14 setembro 2009

O polícia

Chama-se Curdo, um nome assaz bizarro para quem é natural do Alandroal, mas há quem o apelide de Surdo. De facto, como agente da autoridade, é totalmente desprovido de audição quando toca a multas. Implacável e rigoroso ao limite, não tem contemplações nem ouvidos para as desculpas habituais. Foi só um instantinho, já me ia embora, deixe lá, senhor guarda, só desta vez.

Mora num rés-do-chão direito de um prédio velho e escuro, engavetado numa rua onde o sol se esquece de ir. Nos dias de serviço entra e sai de casa impecavelmente fardado, como se o aguardasse uma parada presidencial, ou a rotina da autuação fosse incompatível com o desleixo.

O agente Curdo gosta de manter rotinas. Durante o dia zela pelo fluxo saudável do trânsito e pelo desimpedimento escrupuloso dos passeios. Mantém um registo particular de multas por dia, porque gosta de indicadores desafiadores e potencialmente contraditórios: a atenção à infracção versus o grau de cumprimento do cidadão.

Ao fim do dia chega a casa, despe-se e arruma a farda com zelo. Pendura as calças pelos vincos e ajeita o casaco num cabide para evitar deformações que tirem o decoro que se requer à autoridade. Veste umas calças de fato de treino e uma T-shirt de alças, escorropichando uma mini para a qual dispensa copo.

O agente Curdo senta-se então ao computador e digita uma série infindável de endereços e palavras-chave, troca informações com um interlocutor cibernético, consulta auxiliares de memória. Durante as duas horas seguintes entreter-se-á com jogos informáticos nos quais as forças de lei travam uma luta sem quartel contra a delinquência: raptos, assaltos, tráfico de droga, assassinatos, terrorismo urbano.

Durante duas horas, repete-se, o agente Curdo gritará, agitará as mãos, vociferará, soltará palavrões, premirá a tecla enter com uma genica inusitada.

- Estúpido, não é por aí! Ah! Grande camelo que vais ser apanhado! Força, força, pela direita, rápido! Atenção que ele está ali, ao virar da esquina. Tem cuidado. Ah! sacana que estás feito, não percebes nada disto. Nada! Se fosse eu havias de ver…

São 120 minutos de combate árduo - ainda que virtual – contra o crime. E, durante todo esse tempo, acompanhado da sua mini e da sua ausência de mangas, o agente Curdo estará indiscutivelmente do lado dos fora-da-lei, pondo todo o seu saber ao serviço dos que atemorizam os cidadãos e zombam das regras.

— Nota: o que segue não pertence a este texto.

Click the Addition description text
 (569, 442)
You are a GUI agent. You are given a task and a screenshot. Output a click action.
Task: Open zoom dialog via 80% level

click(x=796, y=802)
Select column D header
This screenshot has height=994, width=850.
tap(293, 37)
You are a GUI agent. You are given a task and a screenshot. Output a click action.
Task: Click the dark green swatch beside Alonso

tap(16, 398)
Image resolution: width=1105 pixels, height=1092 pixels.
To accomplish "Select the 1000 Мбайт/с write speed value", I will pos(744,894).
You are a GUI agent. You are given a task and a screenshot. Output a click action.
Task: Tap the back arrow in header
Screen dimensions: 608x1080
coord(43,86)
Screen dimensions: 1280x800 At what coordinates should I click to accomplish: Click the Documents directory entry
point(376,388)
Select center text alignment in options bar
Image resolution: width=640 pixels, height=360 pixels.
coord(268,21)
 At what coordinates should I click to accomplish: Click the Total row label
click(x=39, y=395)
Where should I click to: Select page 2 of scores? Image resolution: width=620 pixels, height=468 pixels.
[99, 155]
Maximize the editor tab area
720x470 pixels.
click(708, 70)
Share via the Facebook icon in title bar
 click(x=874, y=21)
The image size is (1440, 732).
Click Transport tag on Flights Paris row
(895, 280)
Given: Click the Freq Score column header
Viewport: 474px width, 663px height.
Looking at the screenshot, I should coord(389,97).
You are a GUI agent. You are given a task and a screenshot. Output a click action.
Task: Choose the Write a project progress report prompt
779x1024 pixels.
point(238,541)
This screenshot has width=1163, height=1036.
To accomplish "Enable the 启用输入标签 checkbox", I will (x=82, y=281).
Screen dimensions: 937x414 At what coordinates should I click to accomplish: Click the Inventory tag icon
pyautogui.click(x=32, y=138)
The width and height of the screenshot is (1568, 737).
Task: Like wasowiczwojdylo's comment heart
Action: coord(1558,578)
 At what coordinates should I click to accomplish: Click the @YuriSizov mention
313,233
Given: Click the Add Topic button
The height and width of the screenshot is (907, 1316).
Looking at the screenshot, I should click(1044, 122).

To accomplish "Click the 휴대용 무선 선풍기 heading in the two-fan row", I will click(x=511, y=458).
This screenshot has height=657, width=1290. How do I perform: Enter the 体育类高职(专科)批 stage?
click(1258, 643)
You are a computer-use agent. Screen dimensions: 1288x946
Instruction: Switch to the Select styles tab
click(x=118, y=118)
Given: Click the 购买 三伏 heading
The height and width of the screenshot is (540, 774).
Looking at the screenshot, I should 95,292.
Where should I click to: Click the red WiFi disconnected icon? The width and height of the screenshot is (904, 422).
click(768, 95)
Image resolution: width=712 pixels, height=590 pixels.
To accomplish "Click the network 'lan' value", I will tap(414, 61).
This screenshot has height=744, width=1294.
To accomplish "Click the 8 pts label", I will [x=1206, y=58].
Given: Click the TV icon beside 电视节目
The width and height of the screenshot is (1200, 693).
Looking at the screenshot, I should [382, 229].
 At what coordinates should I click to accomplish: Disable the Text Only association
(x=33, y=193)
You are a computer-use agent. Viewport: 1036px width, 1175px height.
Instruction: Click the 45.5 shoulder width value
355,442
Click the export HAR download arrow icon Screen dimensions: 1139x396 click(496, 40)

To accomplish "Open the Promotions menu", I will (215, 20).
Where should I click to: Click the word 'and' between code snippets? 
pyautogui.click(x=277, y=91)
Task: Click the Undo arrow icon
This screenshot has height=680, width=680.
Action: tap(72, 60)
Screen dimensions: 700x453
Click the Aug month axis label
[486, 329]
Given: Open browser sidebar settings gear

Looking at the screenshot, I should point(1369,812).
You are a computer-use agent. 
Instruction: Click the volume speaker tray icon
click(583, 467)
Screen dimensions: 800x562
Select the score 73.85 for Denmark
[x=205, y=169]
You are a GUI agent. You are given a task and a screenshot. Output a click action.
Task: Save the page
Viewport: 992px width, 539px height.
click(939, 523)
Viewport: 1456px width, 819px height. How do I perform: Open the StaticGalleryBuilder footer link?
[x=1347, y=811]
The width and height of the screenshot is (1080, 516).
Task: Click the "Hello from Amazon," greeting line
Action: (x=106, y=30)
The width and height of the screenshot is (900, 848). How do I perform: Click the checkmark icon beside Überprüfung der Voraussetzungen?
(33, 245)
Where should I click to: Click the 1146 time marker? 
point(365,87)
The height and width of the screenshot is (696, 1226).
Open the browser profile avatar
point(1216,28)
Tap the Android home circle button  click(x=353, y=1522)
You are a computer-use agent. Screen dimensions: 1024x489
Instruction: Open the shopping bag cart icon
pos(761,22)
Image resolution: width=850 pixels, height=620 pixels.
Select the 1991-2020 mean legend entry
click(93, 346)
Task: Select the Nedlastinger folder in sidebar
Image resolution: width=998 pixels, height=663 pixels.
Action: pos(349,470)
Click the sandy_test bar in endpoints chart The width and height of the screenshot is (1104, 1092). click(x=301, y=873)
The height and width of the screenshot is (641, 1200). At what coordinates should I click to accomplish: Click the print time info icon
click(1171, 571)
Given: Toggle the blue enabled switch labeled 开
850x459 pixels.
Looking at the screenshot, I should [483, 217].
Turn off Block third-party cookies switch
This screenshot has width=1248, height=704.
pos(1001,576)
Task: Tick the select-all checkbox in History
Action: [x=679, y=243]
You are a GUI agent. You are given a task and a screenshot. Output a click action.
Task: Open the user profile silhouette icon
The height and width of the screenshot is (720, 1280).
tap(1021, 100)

Pela hora de jantar chega a Susana, empregada recente de uma empresa de vigilância. O agente beija-a com ardor, admira-lhe a farda e pede-lhe:

- Importas-te de não apertar tanto as algemas? Ontem aleijaste-me…

No dia seguinte voltará à multazita, à pequena reprimenda, à surdez ao apelo do infractor:

- O senhor automobilista reparou que o rodado dianteiro esquerdo passou por cima do traço contínuo? Vou ter de o autuar…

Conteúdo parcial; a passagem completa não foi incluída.